Impunidad para los asesinos de Couso
Se veía venir. Flotaba en el ambiente. Parecía cantado. Desde que se inició la resaca, el movimiento de retirada, la renuncia al principio de Jurisdicción Universal, estaba claro que nada de lo avanzado hasta ahora iba a quedar igual. Y la Audiencia Nacional ha sido rápida en dar carpetazo al caso de los asesinos de José Couso.
No existe una relación directa entre lo legislado hace unas semanas por el parlamento español, dando marcha atrás al principio de Jurisdicción Universal para los delitos de Lesa Humanidad, y el asesinato de Couso. De hecho, según la nueva legislación aprobada por el Congreso de los Diputados al tratarse de un ciudadano español la causa podría seguir. Pero en el fondo subyace la misma concepción, el mismo espíritu pacato, reaccionario y retrógrado.

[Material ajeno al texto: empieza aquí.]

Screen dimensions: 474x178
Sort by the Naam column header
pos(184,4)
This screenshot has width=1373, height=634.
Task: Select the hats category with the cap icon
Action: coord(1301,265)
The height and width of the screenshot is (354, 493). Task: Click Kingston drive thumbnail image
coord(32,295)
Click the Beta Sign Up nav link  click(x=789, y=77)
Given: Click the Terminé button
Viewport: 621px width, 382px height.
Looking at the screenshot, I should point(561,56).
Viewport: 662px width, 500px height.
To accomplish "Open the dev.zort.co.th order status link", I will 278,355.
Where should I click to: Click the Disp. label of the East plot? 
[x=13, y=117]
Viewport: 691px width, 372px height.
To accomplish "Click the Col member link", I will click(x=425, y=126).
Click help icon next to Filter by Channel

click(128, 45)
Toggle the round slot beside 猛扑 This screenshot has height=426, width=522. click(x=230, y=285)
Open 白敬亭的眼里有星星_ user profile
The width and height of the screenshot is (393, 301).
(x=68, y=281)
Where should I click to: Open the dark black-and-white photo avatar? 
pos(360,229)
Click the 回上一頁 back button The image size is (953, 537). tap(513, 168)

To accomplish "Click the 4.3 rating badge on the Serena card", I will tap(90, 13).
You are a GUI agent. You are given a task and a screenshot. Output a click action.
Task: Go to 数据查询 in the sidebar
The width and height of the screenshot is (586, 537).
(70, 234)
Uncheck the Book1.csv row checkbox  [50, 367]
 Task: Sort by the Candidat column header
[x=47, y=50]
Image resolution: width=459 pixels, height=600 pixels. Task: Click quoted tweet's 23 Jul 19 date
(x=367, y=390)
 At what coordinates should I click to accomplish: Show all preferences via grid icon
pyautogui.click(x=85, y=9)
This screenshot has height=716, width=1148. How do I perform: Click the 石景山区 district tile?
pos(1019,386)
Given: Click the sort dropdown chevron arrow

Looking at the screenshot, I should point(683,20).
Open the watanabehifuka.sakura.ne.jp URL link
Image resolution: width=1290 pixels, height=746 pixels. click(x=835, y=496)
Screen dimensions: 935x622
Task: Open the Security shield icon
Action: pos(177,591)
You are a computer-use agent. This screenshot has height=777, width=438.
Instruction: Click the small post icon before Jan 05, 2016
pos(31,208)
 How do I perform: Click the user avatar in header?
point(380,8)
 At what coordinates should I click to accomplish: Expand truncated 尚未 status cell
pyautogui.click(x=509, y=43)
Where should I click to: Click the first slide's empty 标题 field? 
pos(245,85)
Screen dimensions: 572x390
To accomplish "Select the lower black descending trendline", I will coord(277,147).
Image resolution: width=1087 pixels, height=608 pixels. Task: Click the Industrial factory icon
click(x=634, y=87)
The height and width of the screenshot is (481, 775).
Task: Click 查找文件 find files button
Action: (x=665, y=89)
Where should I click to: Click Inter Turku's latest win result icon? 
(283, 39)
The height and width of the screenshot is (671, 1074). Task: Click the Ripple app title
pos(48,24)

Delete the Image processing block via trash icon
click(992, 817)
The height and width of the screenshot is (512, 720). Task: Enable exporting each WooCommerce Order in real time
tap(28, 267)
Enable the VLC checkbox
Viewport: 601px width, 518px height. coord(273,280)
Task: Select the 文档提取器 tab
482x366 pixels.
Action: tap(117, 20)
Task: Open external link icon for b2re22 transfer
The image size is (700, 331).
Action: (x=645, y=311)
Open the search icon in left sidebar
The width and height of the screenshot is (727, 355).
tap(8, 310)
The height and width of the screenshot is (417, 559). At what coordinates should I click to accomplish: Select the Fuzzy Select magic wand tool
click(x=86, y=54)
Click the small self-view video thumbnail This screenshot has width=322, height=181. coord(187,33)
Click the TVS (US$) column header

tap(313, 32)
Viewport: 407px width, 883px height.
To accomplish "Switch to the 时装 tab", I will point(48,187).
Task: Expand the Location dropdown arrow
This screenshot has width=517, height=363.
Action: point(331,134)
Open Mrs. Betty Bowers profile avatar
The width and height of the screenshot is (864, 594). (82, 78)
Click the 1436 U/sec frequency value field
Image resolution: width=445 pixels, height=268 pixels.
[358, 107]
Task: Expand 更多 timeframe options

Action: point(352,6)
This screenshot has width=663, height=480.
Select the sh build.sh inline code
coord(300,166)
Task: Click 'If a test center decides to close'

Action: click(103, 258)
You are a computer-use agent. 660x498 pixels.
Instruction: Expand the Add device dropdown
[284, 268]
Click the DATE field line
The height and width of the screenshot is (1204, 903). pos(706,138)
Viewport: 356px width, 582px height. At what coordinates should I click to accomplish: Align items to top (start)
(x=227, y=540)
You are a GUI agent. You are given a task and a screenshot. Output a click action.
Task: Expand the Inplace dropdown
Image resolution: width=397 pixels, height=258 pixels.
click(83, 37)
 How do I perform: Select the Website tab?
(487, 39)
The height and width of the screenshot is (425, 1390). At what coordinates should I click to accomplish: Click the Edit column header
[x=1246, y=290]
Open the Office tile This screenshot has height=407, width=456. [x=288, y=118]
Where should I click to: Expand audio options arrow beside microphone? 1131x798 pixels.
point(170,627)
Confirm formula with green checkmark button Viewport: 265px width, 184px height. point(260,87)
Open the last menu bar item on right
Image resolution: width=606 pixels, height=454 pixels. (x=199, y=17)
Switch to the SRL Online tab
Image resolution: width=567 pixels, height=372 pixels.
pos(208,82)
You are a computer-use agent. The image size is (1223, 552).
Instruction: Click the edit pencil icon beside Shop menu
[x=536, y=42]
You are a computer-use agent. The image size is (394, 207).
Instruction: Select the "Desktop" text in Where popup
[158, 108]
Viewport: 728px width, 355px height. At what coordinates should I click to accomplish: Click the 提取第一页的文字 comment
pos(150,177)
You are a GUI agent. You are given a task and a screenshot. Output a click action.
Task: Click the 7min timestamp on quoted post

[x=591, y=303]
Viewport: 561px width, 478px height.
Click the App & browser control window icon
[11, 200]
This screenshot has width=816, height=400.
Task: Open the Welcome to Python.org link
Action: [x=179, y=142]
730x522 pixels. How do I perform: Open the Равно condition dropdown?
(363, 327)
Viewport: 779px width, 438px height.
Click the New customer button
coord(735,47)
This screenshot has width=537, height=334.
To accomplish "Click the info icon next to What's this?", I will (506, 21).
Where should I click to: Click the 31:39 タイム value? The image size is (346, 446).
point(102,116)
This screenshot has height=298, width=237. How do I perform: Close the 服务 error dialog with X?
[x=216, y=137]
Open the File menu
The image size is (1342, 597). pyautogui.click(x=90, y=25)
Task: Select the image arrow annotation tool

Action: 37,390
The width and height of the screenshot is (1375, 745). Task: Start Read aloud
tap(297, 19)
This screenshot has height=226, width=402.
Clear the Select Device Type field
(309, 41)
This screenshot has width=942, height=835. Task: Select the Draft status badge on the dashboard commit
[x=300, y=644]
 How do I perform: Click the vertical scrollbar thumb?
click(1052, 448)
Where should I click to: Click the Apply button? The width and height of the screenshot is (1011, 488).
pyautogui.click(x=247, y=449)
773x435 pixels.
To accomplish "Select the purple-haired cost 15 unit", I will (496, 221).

El argumento de los magistrados de la Audiencia Nacional para que el expediente de Couso pase a dormir el “sueño de los injustos” resulta demoledor. Sus Señorías consideran que tiene mayor peso, mayor credibilidad, mayor fundamento jurídico la vaga argumentación de los militares estadounidenses que dispararon contra el hotel Palestina que el testimonio de los periodistas que vivieron, que vivimos directamente lo ocurrido y la tragedia que supuso.
Nadie, en el hotel Palestina, vio aquel día ni un solo francotirador, ni un solo miliciano o soldado iraquí armado. Pero sí lo vieron desde el tanque situado a más de un kilómetro de distancia los responsables de aquel mortal disparo. Sus Señorías creen que la justificación de los estadounidenses, que llevaban a cabo una invasión ilegal e inmoral, es más creíble que quienes trataban de contar al mundo, jugándose el tipo (y a Jose le costó la vida), la realidad de aquella barbarie.
Aquel 8 de abril resulta imposible de olvidar para quienes estábamos en Bagdad, para todos los amigos de Jose. Fue uno de los peores días de nuestras vidas, en lo profesional y en lo personal. Lo decidido por la Audiencia Nacional no hace sino confirmar esa categoría de día aciago y esa sensación de que seguimos viviendo en un mundo en el que la injusticia es la norma cuando uno se enfrenta a los poderosos, que la impunidad sigue siendo la regla, la impunidad de la que gozan los asesinos de José Couso. Pero su familia no se da por vencida, como tampoco lo hacemos sus amigos ni lo hacen todos los que siguen apostando por un mundo más justo.